Paperboy is building an ambient desktop assistant. At every moment, we understand your intent,
anticipate
your needs, and help—before you ask.
Why now? Local inference is finally fast enough for real-time intent recognition. macOS accessibility and
automation APIs have matured. And unlike capability, which costs billions and advances simultaneously
for everyone, context accumulates with linear storage costs and can't be copied.
Problems we're solving:
- Lightweight, secure capture: Context lives everywhere: screen activity, local
files, apps and APIs. We want to process all of it. But if Paperboy drains battery, hogs CPU, or
leaks data, none of the rest matters. If we get any of these wrong, our product is dead before the
interesting problems start.
- Sub-200ms intent inference: Keystroke at 1:16pm tells us what someone did, not why.
Paperboy needs local models that infer intent from event streams fast enough to be useful—local
inference, careful batching, knowing when to call out to larger models, staying under 200ms for the
interactions that matter.
- Action APIs for agents, not humans: Today's CUI action interfaces are fragile.
Coordinates break when UIs change, element IDs shift between page loads. Agents that open browser
tabs steal your focus. Paperboy has to generalize across UI variations and execute actions in the
background without interrupting you.
- Memory that updates itself: Agents need two kinds of memory: task state that lets
them pick up where they left off, and world knowledge that updates as things change. "Mira was a
prospect; now she's a customer." "Project X was active; now it's abandoned." We're building the
infrastructure that lets agents construct and maintain their own understanding of your world.

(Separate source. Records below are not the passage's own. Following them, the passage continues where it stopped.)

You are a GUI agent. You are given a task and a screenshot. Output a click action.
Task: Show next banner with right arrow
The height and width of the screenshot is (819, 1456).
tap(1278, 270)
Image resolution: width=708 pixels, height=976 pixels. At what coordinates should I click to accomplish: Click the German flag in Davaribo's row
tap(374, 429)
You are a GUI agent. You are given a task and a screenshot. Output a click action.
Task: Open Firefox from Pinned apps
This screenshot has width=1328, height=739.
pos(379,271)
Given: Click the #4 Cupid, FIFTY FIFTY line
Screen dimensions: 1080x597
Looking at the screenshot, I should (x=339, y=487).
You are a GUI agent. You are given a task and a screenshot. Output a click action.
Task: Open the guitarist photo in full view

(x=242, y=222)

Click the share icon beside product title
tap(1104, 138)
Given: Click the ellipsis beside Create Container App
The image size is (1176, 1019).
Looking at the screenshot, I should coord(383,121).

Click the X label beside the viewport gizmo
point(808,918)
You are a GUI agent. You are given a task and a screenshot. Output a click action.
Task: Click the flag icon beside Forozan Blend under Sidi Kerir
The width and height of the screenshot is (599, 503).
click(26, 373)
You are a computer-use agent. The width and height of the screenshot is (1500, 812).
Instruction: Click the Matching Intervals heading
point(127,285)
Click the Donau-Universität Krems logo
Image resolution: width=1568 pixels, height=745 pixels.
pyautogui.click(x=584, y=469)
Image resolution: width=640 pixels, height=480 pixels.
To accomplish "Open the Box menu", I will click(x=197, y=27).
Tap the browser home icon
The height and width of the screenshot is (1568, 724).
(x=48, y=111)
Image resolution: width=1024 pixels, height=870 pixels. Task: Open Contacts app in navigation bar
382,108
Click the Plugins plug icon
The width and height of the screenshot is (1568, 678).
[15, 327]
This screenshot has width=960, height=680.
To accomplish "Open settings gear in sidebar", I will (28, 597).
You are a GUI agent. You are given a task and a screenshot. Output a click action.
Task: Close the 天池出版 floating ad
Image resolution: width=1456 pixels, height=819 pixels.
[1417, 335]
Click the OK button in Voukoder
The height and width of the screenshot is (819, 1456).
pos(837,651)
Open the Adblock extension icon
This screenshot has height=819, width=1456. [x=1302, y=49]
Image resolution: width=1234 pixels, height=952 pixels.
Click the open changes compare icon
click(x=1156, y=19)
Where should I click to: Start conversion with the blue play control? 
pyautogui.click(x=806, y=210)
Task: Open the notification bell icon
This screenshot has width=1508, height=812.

- Interpretable context boundaries: Not everything you do is context for everything
else. Your Netflix binges shouldn't inform work recommendations. Your work stress shouldn't set the
tone when you're texting friends. This requires boundary rules that are easy to set, hard to
accidentally cross, and smart enough to handle the gray zones.
- Trust with fine-grained scope: "Help me manage my email" shouldn't mean permanent
access to everything. It means specific senders, time periods, projects. Agents will make
mistakes—the question is whether you can catch them before they're costly, understand what happened,
and roll back.
- Learning from use: Every interaction is training signal. You edit a draft—the
original was wrong. You retry with different phrasing—first attempt failed. You accept
immediately—good output. We're building the feedback loops that extract learning from normal work,
not explicit ratings.
The name "Paperboy" is about delivery—bringing what you need to your door, every day, without you having
to ask. The old paperboy knew your house, your schedule, where to leave it when it rained. That's the
relationship we're building: reliable, personal, and better the longer it lasts.